About this exercise:
Once you have read the data below, set it all down again exactly.

Stored records:
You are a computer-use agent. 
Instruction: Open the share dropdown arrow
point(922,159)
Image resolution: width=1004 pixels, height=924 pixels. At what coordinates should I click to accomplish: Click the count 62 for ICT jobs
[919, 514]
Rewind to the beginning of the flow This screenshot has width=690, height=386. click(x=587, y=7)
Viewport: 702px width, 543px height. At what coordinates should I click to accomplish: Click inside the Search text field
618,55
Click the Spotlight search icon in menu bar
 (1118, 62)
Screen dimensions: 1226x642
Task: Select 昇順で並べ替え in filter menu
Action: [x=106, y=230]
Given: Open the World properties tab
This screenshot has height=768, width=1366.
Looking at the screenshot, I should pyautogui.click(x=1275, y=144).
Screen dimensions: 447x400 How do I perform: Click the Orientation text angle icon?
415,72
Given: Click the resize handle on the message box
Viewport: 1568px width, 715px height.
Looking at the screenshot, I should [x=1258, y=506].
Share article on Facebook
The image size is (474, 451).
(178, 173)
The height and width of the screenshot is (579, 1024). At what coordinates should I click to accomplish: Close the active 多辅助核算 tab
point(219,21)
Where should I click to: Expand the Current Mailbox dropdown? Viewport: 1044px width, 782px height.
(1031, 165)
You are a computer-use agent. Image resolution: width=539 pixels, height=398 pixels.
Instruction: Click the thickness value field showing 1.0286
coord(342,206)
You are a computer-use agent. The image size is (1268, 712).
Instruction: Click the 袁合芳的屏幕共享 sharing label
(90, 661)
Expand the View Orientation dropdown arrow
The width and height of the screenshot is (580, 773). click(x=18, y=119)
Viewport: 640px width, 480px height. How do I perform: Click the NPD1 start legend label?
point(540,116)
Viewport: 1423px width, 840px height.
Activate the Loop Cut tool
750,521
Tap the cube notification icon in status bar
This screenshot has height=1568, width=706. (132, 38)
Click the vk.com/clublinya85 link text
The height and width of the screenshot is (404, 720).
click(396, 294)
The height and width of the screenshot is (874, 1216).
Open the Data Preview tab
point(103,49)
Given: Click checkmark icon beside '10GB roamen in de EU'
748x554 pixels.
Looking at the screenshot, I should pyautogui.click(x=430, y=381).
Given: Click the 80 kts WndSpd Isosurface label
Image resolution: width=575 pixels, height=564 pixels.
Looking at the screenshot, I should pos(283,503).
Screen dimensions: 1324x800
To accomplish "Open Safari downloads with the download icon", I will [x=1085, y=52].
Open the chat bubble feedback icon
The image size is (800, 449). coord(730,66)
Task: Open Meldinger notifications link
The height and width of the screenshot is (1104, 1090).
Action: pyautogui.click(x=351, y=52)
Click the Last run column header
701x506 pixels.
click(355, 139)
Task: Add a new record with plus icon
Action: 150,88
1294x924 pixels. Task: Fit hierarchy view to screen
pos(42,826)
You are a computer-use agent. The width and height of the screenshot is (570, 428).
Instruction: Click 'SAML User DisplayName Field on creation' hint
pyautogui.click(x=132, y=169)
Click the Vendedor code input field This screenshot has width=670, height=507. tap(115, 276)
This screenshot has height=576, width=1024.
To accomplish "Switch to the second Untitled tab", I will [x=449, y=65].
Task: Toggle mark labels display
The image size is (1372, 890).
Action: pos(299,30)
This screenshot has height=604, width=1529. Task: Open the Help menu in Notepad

Result:
You are a computer-use agent. 
Instruction: Open the share dropdown arrow
point(922,159)
Image resolution: width=1004 pixels, height=924 pixels. At what coordinates should I click to accomplish: Click the count 62 for ICT jobs
[919, 514]
Rewind to the beginning of the flow This screenshot has width=690, height=386. click(x=587, y=7)
Viewport: 702px width, 543px height. At what coordinates should I click to accomplish: Click inside the Search text field
618,55
Click the Spotlight search icon in menu bar
 (1118, 62)
Screen dimensions: 1226x642
Task: Select 昇順で並べ替え in filter menu
Action: [x=106, y=230]
Given: Open the World properties tab
This screenshot has height=768, width=1366.
Looking at the screenshot, I should pyautogui.click(x=1275, y=144).
Screen dimensions: 447x400 How do I perform: Click the Orientation text angle icon?
415,72
Given: Click the resize handle on the message box
Viewport: 1568px width, 715px height.
Looking at the screenshot, I should [x=1258, y=506].
Share article on Facebook
The image size is (474, 451).
(178, 173)
The height and width of the screenshot is (579, 1024). At what coordinates should I click to accomplish: Close the active 多辅助核算 tab
point(219,21)
Where should I click to: Expand the Current Mailbox dropdown? Viewport: 1044px width, 782px height.
(1031, 165)
You are a computer-use agent. Image resolution: width=539 pixels, height=398 pixels.
Instruction: Click the thickness value field showing 1.0286
coord(342,206)
You are a computer-use agent. The image size is (1268, 712).
Instruction: Click the 袁合芳的屏幕共享 sharing label
(90, 661)
Expand the View Orientation dropdown arrow
The width and height of the screenshot is (580, 773). click(x=18, y=119)
Viewport: 640px width, 480px height. How do I perform: Click the NPD1 start legend label?
point(540,116)
Viewport: 1423px width, 840px height.
Activate the Loop Cut tool
750,521
Tap the cube notification icon in status bar
This screenshot has height=1568, width=706. (132, 38)
Click the vk.com/clublinya85 link text
The height and width of the screenshot is (404, 720).
click(396, 294)
The height and width of the screenshot is (874, 1216).
Open the Data Preview tab
point(103,49)
Given: Click checkmark icon beside '10GB roamen in de EU'
748x554 pixels.
Looking at the screenshot, I should pyautogui.click(x=430, y=381).
Given: Click the 80 kts WndSpd Isosurface label
Image resolution: width=575 pixels, height=564 pixels.
Looking at the screenshot, I should pos(283,503).
Screen dimensions: 1324x800
To accomplish "Open Safari downloads with the download icon", I will [x=1085, y=52].
Open the chat bubble feedback icon
The image size is (800, 449). coord(730,66)
Task: Open Meldinger notifications link
The height and width of the screenshot is (1104, 1090).
Action: pyautogui.click(x=351, y=52)
Click the Last run column header
701x506 pixels.
click(355, 139)
Task: Add a new record with plus icon
Action: 150,88
1294x924 pixels. Task: Fit hierarchy view to screen
pos(42,826)
You are a computer-use agent. The width and height of the screenshot is (570, 428).
Instruction: Click 'SAML User DisplayName Field on creation' hint
pyautogui.click(x=132, y=169)
Click the Vendedor code input field This screenshot has width=670, height=507. tap(115, 276)
This screenshot has height=576, width=1024.
To accomplish "Switch to the second Untitled tab", I will [x=449, y=65].
Task: Toggle mark labels display
The image size is (1372, 890).
Action: pos(299,30)
This screenshot has height=604, width=1529. Task: Open the Help menu in Notepad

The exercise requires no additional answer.